Small island states face the greatest risks from coastal flooding and will continue to bear the brunt of the damage as the planet continues to warm, according to the research.
For example, it finds that Tuvalu will face annual coastal flood damage equivalent to 38% of its GDP by the end of the century.
Meanwhile, small island states such as Kiribati, the Maldives, Micronesia and Tuvalu will permanently lose around 10% of their total land area.
The study’s lead author says the research shows how “rising seas” create “existential” and “economic” risks for low-lying islands in the Asia-Pacific.
He tells Carbon Brief that the paper highlights a “sharp inequality”, as developing nations with little historical responsibility for sea level rise face the brunt of its impacts.
Coastal damage
More than one billion people – about 15% of the world’s population – currently live within 10km of a coast.
Asia is home to some of the largest cities in the world, many of which are located near the sea, such as Mumbai, Tokyo, and Shanghai. The continent is home to 60% of the world’s coastal population.
However, there are hazards to living near the water.
Coastal flooding is caused by a combination of gradually rising sea levels and “episodic extreme sea levels”, such as high tides and storm surges, the study explains.
To assess these two factors, the study combines components including an ocean model and tide-height data.
The authors model flooding in all coastal Pacific and Asian countries that are listed as “developing member countries” by the Asian Development Bank.

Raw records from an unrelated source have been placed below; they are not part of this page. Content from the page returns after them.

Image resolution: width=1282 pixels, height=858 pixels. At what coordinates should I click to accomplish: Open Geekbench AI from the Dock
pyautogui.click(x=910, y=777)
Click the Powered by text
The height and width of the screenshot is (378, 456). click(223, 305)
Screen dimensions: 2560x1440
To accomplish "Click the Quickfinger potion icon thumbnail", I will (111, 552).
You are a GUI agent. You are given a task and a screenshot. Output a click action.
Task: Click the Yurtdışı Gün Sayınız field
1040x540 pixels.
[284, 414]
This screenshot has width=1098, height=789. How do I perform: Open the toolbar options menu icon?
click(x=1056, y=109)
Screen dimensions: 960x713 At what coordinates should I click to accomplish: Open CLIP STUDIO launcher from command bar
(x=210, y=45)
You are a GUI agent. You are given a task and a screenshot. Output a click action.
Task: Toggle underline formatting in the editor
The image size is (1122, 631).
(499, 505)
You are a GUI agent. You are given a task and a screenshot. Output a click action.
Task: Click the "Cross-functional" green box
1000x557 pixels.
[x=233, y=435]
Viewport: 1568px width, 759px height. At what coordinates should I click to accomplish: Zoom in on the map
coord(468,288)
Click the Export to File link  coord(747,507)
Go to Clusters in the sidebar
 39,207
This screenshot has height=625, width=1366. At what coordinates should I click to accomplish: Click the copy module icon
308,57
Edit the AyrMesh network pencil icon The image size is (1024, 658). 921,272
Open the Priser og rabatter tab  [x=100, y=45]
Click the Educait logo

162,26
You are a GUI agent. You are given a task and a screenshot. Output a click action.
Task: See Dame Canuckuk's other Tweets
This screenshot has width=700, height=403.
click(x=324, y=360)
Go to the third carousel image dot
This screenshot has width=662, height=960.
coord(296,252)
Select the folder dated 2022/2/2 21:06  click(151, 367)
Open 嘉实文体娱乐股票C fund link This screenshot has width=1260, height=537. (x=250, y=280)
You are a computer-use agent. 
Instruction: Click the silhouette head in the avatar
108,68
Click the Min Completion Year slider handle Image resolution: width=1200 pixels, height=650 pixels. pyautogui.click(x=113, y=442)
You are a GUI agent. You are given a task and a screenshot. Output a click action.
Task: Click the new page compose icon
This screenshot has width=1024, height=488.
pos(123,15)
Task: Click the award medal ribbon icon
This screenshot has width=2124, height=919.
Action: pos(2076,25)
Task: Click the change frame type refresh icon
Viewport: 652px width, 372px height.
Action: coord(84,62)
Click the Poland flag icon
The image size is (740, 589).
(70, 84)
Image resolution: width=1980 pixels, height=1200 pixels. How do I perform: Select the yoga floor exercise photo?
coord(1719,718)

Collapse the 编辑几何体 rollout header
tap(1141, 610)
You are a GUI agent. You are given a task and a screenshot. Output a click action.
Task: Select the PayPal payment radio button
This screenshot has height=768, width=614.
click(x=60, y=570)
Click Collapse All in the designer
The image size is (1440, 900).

These 29 countries include Bangladesh, the Philippines and Tuvalu.
They calculate the economic damage caused by flooding, by combining their flood model with data on land use and “asset values” across the residential, commercial, industrial, infrastructure and agricultural sectors.
The authors assume when land floods permanently, the “assets” are completely lost. For areas that only flood periodically, the authors use a model linking flood depth to a percentage of land damaged to calculate the economic consequences.
They find that coastal flooding currently drives $27bn of damage every year in the Asia-Pacific.
China and Indonesia bear the greatest damage, each losing more than $6bn every year. The study authors say this is because both countries have “extensive coastlines, large populations in flood-prone areas and critical economic infrastructure concentrated near the coast”.
However, the study finds that small islands face the greatest economic damage as a percentage of their GDP.

The study shows that the five most-severely affected countries are small island states. Vanuatu tops the ranking, losing 1.5% of its GDP to flooding every year. It is followed by Papua New Guinea and Micronesia.
Dr Michalis Vousdoukas is a researcher in coastal geography at the University of the Aegean in Greece and lead author of the study.
He tells Carbon Brief that even these damage estimates are “conservative” as they do not consider indirect economic losses, such as disruption to business, the loss of critical infrastructure, such as airports, or social impacts, such as migration.
Vousdoukas tells Carbon Brief that the study “highlights a sharp inequality between responsibility and impact”, explaining that the “countries that contributed the least to global emissions, particularly atoll nations, face the highest relative damages”.
Island nations in the Asia-Pacific region made of atolls – ring-shaped coral reefs or islands – include Kiribati, the Marshall Islands and Tuvalu.
Exposure
The authors also calculate population exposure to flooding, by overlaying their flood model with world population data.
Vousdoukas explains that “a person is considered exposed if they live in an area that appears as flooded in our model”.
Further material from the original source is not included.